Over the past decade, dbt has helped analysts move from spreadsheets to SQL-based transformation, bringing the function from 0 to 1. But as data proliferates and becomes ever more central to business operations, the standard has risen dramatically for reliability and efficiency. Growing scale and complexity demand a more nimble and scalable solution to transforming data - one that legacy paradigms are no longer best equipped to support.

SQLMesh was built for this next evolution in data engineering — and for taking data engineers from 1 to 10. Our benchmarks show that SQLMesh significantly enhances developer productivity while slashing infrastructure costs and operational overhead at every stage of the transformation workflow.

If we assume a team of four developers, each setting up a new development environment, making changes, promoting them to production, and rolling back errors at a cadence of 3 times a week over four weeks, the total cost of ownership in SQLMesh is one-nineth that of dbt Core. Beyond savings on compute, this translates to reclaiming 11 hours of data engineering time a month for higher-value work — delivering a disruption-free and next-level developer experience.

Tobiko Cloud further sharpens the contrast, cutting compute cost by a factor of 23. Work that would otherwise have consumed over 12 hours in delays and reprocessing can be completed in just over 30 minutes. Tobiko Cloud also reinforces this performance uplift with enterprise features in scheduling, advanced observability, and security to support better data governance and operational best practices.

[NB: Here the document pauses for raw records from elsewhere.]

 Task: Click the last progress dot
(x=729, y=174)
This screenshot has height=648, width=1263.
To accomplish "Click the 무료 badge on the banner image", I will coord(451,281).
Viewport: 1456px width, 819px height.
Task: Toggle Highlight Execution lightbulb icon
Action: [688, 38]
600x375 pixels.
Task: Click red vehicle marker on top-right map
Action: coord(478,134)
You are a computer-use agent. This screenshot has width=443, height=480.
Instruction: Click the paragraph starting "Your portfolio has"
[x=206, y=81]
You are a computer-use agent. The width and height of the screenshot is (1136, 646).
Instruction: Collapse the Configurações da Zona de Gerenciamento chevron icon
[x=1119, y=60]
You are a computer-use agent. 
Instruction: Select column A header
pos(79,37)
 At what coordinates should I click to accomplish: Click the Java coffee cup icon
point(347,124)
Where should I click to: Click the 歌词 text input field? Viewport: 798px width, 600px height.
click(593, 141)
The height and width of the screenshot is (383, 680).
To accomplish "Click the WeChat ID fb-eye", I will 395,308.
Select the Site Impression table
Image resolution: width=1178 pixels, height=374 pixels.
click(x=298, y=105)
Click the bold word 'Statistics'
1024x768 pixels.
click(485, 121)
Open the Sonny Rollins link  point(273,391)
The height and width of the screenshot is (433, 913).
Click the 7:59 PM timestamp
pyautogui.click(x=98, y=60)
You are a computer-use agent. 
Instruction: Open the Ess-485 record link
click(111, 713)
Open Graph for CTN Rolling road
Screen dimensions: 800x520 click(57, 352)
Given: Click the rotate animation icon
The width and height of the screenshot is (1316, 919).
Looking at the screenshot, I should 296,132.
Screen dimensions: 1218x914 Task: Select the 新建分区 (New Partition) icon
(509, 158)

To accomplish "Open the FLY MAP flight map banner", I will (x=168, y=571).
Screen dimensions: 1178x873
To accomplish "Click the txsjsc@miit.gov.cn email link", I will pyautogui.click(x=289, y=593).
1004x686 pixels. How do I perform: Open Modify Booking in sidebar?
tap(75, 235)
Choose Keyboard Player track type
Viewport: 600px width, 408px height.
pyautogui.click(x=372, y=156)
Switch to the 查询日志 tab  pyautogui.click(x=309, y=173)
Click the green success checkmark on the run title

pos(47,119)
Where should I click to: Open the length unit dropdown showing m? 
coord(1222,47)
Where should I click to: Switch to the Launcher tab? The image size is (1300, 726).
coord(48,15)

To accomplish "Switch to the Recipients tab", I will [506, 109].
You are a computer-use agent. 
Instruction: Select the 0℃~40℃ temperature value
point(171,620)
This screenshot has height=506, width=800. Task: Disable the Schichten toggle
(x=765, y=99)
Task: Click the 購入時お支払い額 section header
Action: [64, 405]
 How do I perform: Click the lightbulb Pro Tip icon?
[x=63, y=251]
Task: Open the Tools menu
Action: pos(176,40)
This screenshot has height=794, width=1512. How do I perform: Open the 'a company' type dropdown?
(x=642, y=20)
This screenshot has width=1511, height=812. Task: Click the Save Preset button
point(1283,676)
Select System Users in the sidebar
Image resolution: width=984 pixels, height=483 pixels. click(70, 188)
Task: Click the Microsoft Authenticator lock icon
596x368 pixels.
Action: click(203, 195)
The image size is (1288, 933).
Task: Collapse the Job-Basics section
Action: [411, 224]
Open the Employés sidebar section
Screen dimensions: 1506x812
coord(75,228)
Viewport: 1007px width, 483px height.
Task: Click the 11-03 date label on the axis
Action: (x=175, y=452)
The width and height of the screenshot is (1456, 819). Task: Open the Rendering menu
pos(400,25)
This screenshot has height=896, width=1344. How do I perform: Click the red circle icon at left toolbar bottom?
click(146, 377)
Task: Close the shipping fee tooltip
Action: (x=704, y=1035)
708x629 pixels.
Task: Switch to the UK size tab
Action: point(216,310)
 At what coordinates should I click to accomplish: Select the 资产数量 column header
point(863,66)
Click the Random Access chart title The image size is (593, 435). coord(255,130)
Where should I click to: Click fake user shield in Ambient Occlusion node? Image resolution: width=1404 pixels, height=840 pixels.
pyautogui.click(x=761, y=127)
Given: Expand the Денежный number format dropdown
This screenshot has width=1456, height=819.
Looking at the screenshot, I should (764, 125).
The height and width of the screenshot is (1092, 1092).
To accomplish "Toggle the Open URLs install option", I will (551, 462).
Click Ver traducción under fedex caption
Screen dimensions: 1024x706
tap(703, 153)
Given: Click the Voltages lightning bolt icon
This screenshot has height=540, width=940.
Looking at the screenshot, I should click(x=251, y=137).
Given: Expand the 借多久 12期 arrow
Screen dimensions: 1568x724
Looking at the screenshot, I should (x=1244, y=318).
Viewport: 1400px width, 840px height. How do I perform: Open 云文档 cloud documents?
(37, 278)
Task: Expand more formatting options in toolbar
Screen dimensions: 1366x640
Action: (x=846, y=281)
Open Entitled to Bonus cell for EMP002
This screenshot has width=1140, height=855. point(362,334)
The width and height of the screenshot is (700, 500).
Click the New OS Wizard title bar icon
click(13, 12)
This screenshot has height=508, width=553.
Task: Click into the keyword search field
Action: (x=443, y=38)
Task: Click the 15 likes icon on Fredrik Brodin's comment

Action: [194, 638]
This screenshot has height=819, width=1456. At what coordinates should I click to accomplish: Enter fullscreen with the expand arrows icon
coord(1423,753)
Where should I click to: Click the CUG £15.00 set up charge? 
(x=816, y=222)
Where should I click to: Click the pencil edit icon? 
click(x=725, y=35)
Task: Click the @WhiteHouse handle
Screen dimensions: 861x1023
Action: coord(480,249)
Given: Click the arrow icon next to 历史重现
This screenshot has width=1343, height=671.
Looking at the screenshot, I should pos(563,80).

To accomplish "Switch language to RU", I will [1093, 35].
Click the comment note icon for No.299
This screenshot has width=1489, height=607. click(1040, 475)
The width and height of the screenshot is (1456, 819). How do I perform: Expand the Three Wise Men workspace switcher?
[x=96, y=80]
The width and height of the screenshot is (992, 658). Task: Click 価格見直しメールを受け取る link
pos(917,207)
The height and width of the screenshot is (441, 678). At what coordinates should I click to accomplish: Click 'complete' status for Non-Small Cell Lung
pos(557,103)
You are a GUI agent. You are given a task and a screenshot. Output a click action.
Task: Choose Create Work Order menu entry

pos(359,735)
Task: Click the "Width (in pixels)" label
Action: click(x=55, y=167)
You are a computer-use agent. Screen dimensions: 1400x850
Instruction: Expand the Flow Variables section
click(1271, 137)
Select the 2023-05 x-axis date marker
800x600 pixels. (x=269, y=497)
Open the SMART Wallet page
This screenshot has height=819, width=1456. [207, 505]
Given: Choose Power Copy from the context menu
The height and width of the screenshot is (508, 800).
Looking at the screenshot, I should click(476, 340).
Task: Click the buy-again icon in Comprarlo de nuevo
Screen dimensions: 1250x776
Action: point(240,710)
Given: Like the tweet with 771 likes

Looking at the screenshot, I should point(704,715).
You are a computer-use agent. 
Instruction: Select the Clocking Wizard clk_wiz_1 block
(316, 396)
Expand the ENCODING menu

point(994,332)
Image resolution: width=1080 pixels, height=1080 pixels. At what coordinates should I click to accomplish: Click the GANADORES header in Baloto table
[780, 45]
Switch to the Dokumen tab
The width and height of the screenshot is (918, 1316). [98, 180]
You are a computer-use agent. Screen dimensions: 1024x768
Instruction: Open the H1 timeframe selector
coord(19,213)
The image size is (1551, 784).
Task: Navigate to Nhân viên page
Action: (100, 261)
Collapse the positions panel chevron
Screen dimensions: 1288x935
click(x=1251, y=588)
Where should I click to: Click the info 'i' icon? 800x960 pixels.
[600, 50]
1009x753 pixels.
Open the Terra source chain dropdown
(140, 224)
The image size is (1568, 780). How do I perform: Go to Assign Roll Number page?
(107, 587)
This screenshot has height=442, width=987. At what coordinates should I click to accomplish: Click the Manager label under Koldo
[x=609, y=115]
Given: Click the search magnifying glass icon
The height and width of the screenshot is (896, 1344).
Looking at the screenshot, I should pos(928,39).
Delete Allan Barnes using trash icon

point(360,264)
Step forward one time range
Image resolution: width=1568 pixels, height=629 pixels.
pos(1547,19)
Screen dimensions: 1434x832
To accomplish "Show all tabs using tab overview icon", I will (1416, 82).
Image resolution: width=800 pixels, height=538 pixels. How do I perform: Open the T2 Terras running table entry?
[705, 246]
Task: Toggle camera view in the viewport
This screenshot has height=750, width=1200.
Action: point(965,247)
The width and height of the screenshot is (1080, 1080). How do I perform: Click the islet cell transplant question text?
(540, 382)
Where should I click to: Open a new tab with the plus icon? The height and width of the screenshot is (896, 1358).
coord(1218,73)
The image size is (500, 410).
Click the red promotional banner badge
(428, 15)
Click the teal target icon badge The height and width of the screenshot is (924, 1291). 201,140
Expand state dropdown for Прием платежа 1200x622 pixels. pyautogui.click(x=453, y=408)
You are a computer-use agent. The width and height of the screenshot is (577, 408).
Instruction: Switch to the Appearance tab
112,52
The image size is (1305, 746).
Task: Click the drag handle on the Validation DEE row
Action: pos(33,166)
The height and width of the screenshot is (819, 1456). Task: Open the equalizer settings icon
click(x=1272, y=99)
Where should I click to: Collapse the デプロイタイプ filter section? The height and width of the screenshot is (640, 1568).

Fig. 11 - With all major tasks are considered, a standard team can transform data 9x cheaper and faster in SQLMesh vs dbt Core. Fig. 11 - With all major tasks are considered, a standard team can transform data 9x cheaper and faster in SQLMesh vs dbt Core.


Tobiko — Future-proofing your data transformation

With state awareness, column-level lineage, and virtual data environments, we redefine how data teams interact with their pipelines, removing risks, delays, and redundancies. Unlike dbt Core, which forces teams to choose between easy but expensive rebuilds or complex, error-prone manual selectors, SQLMesh (and Tobiko Cloud) deliver both simplicity and efficiency — without tradeoffs.

For data teams navigating an increasingly vast and intricate data landscape, fast iteration, seamless deployment, and instant error recovery are no longer luxuries, but necessities. SQLMesh is not just a conclusively more efficient alternative to dbt Core, we offer a fundamentally more scalable model for data transformation, one that is purpose-built for the realities of the post-modern data stack, and for evolving with the way data engineers work.


  1. For purposes of our benchmark testing:

    • We used an end-to-end implementation of TPC-DI, and a 2X-Small Databricks SQL Serverless warehouse with 1 cluster
    • Visit this repo to test and run the same models as they would be executed in dbt Core
    • Queries were run one at the time to prevent concurrency issues.
    • Benchmarks were run with a hot start to ensure no variance was affected by serverless compute spinning up from a cold start.
    • We used the same catalog but separate schemas to ensure proper isolation.
    • We used dbt version 1.8 and Tobiko Cloud (Enterprise:202509.63.0+ca2cefd Core: 0.162.2).